Stored records:
=== Section Start ===
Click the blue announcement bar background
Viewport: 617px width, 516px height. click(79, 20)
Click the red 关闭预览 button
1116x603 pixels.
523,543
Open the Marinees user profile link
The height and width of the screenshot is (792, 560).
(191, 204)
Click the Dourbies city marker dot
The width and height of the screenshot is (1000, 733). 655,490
=== Section End ===
> [EXERCISE REQUIREMENTS]:
A complete, exact copy of the entries is required.

> [REPLY TO THE TASK]:
Click the blue announcement bar background
Viewport: 617px width, 516px height. click(79, 20)
Click the red 关闭预览 button
1116x603 pixels.
523,543
Open the Marinees user profile link
The height and width of the screenshot is (792, 560).
(191, 204)
Click the Dourbies city marker dot
The width and height of the screenshot is (1000, 733). 655,490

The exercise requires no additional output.